Database Destiny
May 21st, 2006
How can your organization successfully embrace emerging Web technologies and methods of content delivery on the Internet? It seems like every month there is a new hot technology in the industry or a technique that has the Web in a flurry. Every time a colleague or client reads an industry magazine, website, newspaper, or attends a conference, they are introduced to new buzz words. They ask, “can we do that on our website?”
Tactics versus Strategy
Advanced Web technology can be very dangerous to the ill-prepared. Technology is a tactic—a device for accomplishing an end. The risk is when tactics are not founded on a strategy—a careful plan or method. This risk means loss of focus or even worse, time.

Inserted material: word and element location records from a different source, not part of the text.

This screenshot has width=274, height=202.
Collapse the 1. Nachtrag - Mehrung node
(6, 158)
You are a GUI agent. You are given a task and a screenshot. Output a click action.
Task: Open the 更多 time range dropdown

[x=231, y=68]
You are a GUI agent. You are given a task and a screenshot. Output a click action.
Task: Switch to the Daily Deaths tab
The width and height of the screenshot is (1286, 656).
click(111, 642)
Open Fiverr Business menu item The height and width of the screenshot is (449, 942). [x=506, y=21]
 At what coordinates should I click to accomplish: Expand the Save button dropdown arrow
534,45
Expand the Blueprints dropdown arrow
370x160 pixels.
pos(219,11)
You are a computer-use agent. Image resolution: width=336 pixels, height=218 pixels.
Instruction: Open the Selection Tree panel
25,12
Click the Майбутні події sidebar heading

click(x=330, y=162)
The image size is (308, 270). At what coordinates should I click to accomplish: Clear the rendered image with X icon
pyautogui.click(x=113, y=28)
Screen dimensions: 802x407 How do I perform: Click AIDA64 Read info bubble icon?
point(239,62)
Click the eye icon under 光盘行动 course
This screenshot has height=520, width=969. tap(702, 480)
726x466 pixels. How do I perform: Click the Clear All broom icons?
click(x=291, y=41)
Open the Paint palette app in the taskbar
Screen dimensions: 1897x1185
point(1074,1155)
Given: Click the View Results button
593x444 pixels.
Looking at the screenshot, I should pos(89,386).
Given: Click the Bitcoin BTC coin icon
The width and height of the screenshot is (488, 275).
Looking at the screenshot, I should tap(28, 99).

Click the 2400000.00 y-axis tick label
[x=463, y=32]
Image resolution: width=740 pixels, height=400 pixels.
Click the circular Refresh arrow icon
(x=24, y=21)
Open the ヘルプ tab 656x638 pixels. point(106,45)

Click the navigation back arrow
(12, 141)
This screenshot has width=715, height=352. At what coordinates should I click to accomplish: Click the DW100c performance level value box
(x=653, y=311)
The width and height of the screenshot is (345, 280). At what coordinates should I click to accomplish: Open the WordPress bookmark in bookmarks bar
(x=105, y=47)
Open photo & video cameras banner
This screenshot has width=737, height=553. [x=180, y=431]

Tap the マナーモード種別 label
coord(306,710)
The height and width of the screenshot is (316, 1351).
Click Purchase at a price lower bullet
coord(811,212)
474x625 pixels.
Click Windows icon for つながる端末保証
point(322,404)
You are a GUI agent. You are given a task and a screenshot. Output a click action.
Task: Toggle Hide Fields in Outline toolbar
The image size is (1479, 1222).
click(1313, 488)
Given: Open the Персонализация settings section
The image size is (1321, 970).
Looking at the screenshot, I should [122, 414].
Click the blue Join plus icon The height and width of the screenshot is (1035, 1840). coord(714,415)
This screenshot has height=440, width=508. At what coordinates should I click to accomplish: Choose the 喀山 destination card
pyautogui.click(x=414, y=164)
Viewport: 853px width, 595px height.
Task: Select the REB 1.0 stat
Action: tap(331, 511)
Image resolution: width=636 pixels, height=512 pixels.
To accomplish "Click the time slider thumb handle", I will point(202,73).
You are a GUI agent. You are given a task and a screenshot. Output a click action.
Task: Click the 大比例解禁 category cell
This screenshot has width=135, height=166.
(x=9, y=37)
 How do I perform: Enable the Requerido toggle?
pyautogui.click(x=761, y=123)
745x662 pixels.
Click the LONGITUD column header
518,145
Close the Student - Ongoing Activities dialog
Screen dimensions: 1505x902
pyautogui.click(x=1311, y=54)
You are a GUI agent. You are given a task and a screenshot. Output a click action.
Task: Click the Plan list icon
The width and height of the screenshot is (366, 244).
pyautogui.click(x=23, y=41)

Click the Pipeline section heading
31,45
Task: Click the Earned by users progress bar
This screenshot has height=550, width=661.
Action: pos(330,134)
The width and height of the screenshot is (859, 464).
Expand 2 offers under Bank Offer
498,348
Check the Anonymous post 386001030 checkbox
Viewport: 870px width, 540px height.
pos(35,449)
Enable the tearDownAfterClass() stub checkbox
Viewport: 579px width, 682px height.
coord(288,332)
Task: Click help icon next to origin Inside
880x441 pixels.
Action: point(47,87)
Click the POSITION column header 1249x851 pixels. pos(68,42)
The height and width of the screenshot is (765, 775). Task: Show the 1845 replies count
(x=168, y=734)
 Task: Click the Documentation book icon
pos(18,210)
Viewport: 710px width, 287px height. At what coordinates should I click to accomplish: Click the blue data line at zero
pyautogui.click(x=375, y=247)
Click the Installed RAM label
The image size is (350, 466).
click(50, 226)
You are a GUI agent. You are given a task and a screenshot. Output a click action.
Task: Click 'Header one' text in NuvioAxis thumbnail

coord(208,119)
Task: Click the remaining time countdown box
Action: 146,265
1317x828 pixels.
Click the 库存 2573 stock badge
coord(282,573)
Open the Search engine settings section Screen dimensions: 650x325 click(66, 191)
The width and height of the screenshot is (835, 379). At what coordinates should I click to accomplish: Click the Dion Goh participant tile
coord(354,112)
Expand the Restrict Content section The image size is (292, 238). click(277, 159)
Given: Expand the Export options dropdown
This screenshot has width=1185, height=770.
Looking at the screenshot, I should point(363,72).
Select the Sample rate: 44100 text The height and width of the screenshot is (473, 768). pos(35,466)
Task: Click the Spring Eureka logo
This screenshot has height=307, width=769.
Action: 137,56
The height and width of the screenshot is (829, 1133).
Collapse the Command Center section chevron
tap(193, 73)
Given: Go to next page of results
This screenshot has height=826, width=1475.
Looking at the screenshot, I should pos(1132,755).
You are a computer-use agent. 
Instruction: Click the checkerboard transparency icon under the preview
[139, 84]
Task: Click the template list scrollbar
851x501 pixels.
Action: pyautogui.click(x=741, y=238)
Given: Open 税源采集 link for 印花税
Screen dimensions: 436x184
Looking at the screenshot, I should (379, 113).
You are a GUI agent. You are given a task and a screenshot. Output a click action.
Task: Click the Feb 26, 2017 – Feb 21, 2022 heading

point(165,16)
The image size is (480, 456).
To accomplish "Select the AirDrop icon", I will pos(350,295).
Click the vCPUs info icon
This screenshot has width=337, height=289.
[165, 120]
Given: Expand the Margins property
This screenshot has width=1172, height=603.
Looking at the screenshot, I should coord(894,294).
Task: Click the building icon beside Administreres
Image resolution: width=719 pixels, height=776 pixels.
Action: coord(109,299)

Examples of buzzing tactical technologies on the Web are RSS, podcast, blog, syndication, web standards, CSS, and tagging.
Recognize the Trend
The static, flat Web is no longer hot. But, the Internet is still booming. In fact, Web 2.0 has really taken a stronghold on the entire industry and the opportunities are endless. Basically, if you can dream it now, it can be done on the Web. What makes this possible?
I’ll address the question via a hypothetical client meeting where I am only allowed to give one piece of Web-related advice. That is it—only one single, solitary suggestion. The client, fresh from a conference, wishes to embrace the Web 2.0 renaissance and therefore transition to the Web as their dominant marketing communications and content management vehicle.
Best piece of advice; build a database.
To elaborate; the Web is no longer a system of static, flat files with handwritten text interwoven with programming languages. In fact, most of the (professionally-built) Web is a complex system of databases and centralized content sharing bursts of information. A website is merely one mechanism to distribute this information via structured database queries that slice and segment the content requested by the end user. In the case of a website, this data is layered with presentation (color, images, design, etc…) and then delivered to your browser. For RSS, data is formatted in a file that is recognized by software or websites that aggregate and syndicate the content. There are many more examples.
Every professional website is destined to be driven by a database. It is the purest form of web standards; separating content from presentation. And, a database allows for future innovations and technologies to feed off of it from the same exact source without the need to create independent, disconnected islands (or silos) of information. Once a database is professionally created, it grows. It matures. It is nimble and fast. New technologies on the web are created to distribute content in new and amazing ways. Databases make this possible.
So, instead of asking “should we podcast” or “should we redesign our website,” you should first have answered this question: “how should we store our data so that we can distribute it from one centralized source?” This is your website’s destiny.